→ **Stored items**
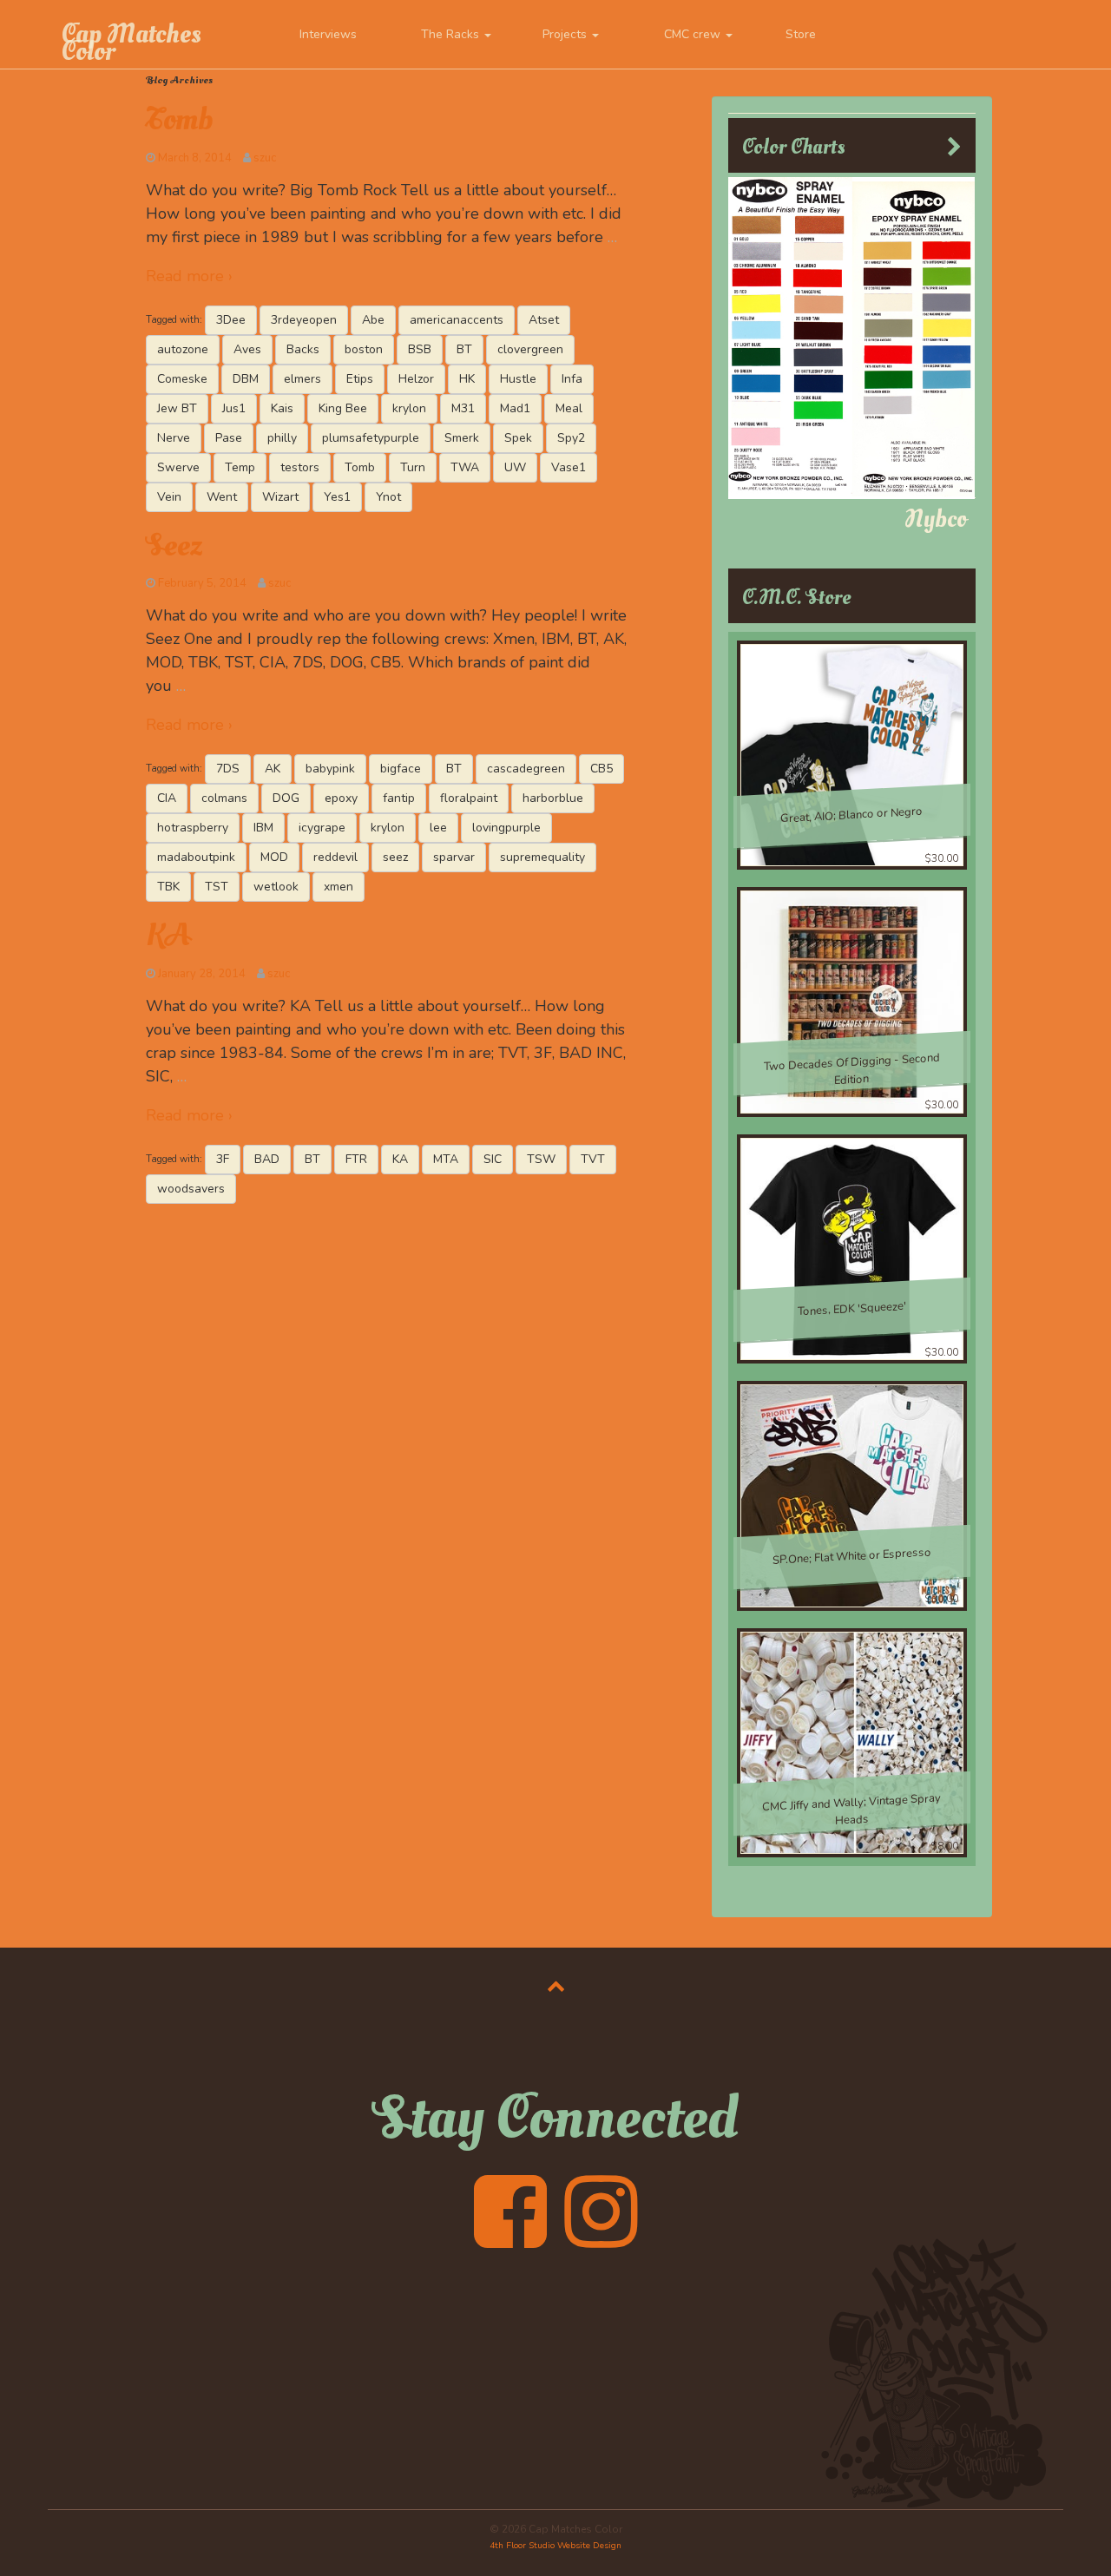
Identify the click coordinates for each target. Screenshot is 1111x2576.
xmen (338, 886)
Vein (169, 497)
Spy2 (571, 438)
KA (167, 935)
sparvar (454, 857)
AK (272, 768)
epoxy (341, 798)
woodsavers (191, 1188)
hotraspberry (192, 827)
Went (222, 497)
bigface (400, 768)
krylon (409, 408)
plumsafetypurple (370, 438)
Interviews (328, 34)
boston (364, 349)
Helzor (416, 379)
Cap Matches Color (131, 42)
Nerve (173, 438)
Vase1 (568, 467)
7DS (228, 768)
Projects (566, 34)
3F (222, 1159)
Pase (228, 438)
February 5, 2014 (202, 583)
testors (299, 467)
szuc (264, 158)
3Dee (231, 320)
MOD (274, 857)
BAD (266, 1159)
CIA (166, 798)
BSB (419, 349)
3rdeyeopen (304, 320)
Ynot (388, 497)
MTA (445, 1159)
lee (438, 827)
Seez (174, 546)
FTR (356, 1159)
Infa (572, 379)
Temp (240, 467)
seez (395, 857)
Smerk (461, 438)
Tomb (179, 119)
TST (216, 886)
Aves (247, 349)
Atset (544, 320)
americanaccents (456, 320)
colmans (224, 798)
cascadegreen (526, 768)
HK (467, 379)
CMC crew (694, 34)
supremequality (542, 857)
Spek (518, 438)
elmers (302, 379)
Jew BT (177, 408)
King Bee (343, 408)
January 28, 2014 (202, 974)
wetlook (276, 886)
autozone (182, 349)
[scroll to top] (556, 1986)
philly (282, 438)
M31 (463, 408)
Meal (569, 408)
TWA (464, 467)
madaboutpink (196, 857)
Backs (302, 349)
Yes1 (337, 497)
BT (464, 349)
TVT (593, 1159)
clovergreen (530, 349)
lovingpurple (506, 827)
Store (801, 34)
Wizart (280, 497)
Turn (412, 467)
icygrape (322, 827)
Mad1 (515, 408)
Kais (282, 408)
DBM (246, 379)
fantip (399, 798)
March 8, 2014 (195, 158)
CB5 (601, 768)
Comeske (182, 379)
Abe (373, 320)
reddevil (335, 857)
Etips (359, 379)
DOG (286, 798)
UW (515, 467)
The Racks (452, 34)
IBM (263, 827)
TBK (168, 886)
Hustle (518, 379)
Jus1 (234, 408)
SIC (492, 1159)
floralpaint (468, 798)
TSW (541, 1159)
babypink (330, 768)
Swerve (178, 467)
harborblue (553, 798)
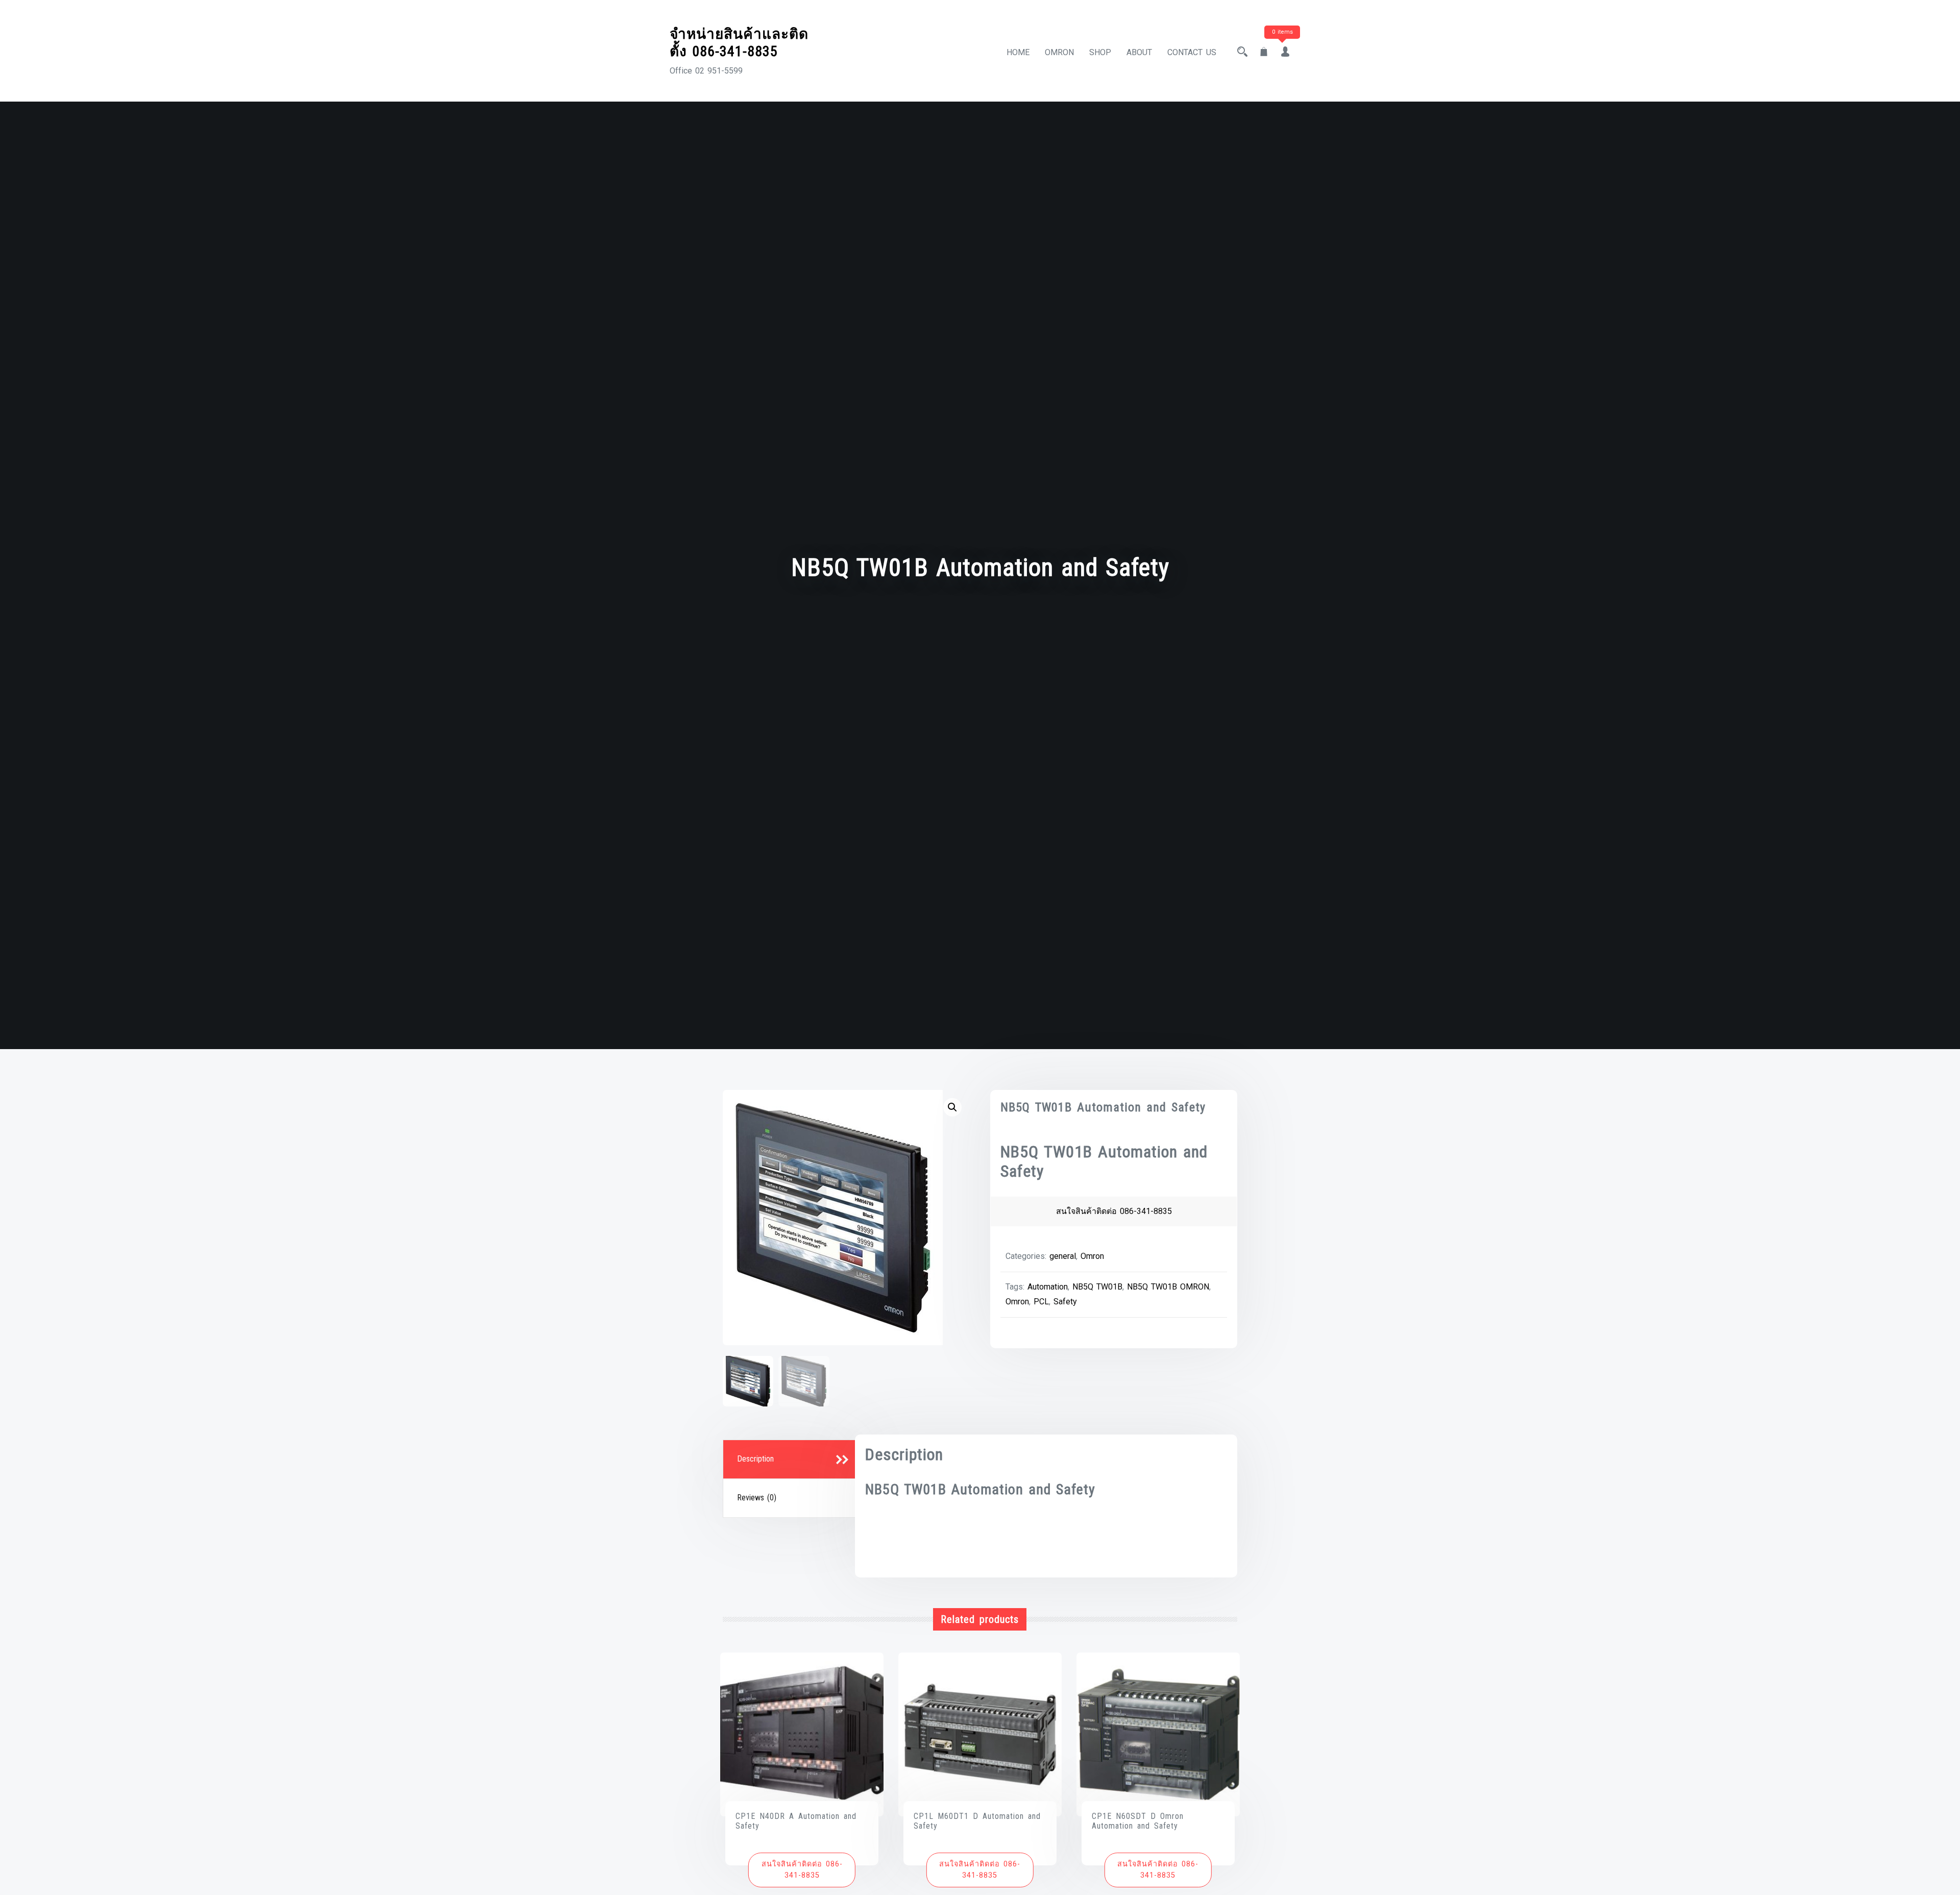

→ **Exercise requirements**
Every line above is to be written out unchanged, with the pictures omitted.

→ **Result for this exercise**
Identify the click coordinates for each target. Screenshot is 1111x2576.
xmen (338, 886)
Vein (169, 497)
Spy2 (571, 438)
KA (167, 935)
sparvar (454, 857)
AK (272, 768)
epoxy (341, 798)
woodsavers (191, 1188)
hotraspberry (192, 827)
Went (222, 497)
bigface (400, 768)
krylon (409, 408)
plumsafetypurple (370, 438)
Interviews (328, 34)
boston (364, 349)
Helzor (416, 379)
Cap Matches Color (131, 42)
Nerve (173, 438)
Vase1 (568, 467)
7DS (228, 768)
Projects (566, 34)
3F (222, 1159)
Pase (228, 438)
February 5, 2014 (202, 583)
testors (299, 467)
szuc (264, 158)
3Dee (231, 320)
MOD (274, 857)
BAD (266, 1159)
CIA (166, 798)
BSB (419, 349)
3rdeyeopen (304, 320)
Ynot (388, 497)
MTA (445, 1159)
lee (438, 827)
Seez (174, 546)
FTR (356, 1159)
Infa (572, 379)
Temp (240, 467)
seez (395, 857)
Smerk (461, 438)
Tomb (179, 119)
TST (216, 886)
Aves (247, 349)
Atset (544, 320)
americanaccents (456, 320)
colmans (224, 798)
cascadegreen (526, 768)
HK (467, 379)
CMC crew (694, 34)
supremequality (542, 857)
Spek (518, 438)
elmers (302, 379)
Jew BT (177, 408)
King Bee (343, 408)
January 28, 2014 (202, 974)
wetlook (276, 886)
autozone (182, 349)
[scroll to top] (556, 1986)
philly (282, 438)
M31 (463, 408)
Meal (569, 408)
TWA (464, 467)
madaboutpink (196, 857)
Backs (302, 349)
Yes1 (337, 497)
BT (464, 349)
TVT (593, 1159)
clovergreen (530, 349)
lovingpurple (506, 827)
Store (801, 34)
Wizart (280, 497)
Turn (412, 467)
icygrape (322, 827)
Mad1 (515, 408)
Kais (282, 408)
DBM (246, 379)
fantip (399, 798)
March 8, 2014 (195, 158)
CB5 (601, 768)
Comeske (182, 379)
Abe (373, 320)
reddevil (335, 857)
Etips (359, 379)
DOG (286, 798)
UW (515, 467)
The Racks (452, 34)
IBM (263, 827)
TBK (168, 886)
Hustle (518, 379)
Jus1 (234, 408)
SIC (492, 1159)
floralpaint (468, 798)
TSW (541, 1159)
babypink (330, 768)
Swerve (178, 467)
harborblue (553, 798)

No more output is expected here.